Publicatie: “Bètablokkers na een myocardinfarct en geconserveerde ejectiefractie” Troels Yndigegn, Bertil Lindahl, Katarina Mars, Joakim Alfredsson, Jocelyne Benatar, Lisa Brandin, David Erlinge, Ola Hallen, Claes Held, Patrik Hjalmarsson, Pelle Johansson, Patric Karlström, Thomas Kellerth, Toomas Marandi, Annica Ravn-Fischer, Johan Sundström, Ollie Östlund, Robin Hofmann, Tomas Jernberg. New England Journal of Medicine, online 7 april 2024.

Feiten:

In Zweden krijgen jaarlijks ongeveer 20.000 mensen een hartaanval. De helft van hen krijgt daarna een kleine hartaanval met behoud van de hartfunctie. Dit betekent dat het hart nog steeds meer dan 50 procent van het volume in de linkerkamer van het hart kan wegpompen, ook wel de behouden linker ventrikel systolische functie genoemd.

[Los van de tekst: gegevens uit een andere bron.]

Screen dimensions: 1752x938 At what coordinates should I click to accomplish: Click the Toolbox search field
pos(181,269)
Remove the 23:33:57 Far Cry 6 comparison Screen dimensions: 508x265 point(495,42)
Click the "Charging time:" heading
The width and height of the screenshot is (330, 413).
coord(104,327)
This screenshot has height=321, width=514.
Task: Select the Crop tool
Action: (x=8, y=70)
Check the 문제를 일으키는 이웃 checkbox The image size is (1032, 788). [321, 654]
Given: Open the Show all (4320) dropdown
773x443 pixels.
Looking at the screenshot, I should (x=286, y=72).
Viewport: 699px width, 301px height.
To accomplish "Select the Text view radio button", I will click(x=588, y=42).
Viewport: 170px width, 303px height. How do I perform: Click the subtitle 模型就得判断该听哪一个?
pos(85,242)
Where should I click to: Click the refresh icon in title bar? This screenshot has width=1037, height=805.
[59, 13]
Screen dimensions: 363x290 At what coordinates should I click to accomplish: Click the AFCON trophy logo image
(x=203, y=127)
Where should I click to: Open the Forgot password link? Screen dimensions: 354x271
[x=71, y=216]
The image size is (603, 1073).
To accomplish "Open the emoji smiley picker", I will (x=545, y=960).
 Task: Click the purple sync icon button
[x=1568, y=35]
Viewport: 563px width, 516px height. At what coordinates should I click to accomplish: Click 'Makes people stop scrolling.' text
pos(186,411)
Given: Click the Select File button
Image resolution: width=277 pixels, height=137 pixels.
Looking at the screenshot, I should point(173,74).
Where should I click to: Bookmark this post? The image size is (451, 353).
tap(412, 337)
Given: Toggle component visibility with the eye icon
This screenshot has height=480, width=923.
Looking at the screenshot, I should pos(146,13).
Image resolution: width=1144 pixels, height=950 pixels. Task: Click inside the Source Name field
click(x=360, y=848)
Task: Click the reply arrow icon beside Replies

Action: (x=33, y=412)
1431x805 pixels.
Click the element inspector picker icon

De redenen achter de huidige praktijk om iedereen na een hartaanval een bètablokker te geven, zijn terug te voeren op de jaren tachtig, toen uit onderzoeken ondubbelzinnig bleek dat dit gunstig was. Maar sindsdien zijn andere cardiovasculaire behandelingen verbeterd, evenals de diagnostiek, zodat artsen nu veel van de hartaanvallen detecteren die voorheen nooit als infarcten werden geclassificeerd. Dit, samen met het feit dat de incidentie van hartaanvallen sinds de jaren tachtig gestaag is afgenomen, betekent dat de huidige hartaanvallen over het algemeen kleiner zijn en dat er een groter percentage mensen bestaat met een behouden linker ventrikel functie.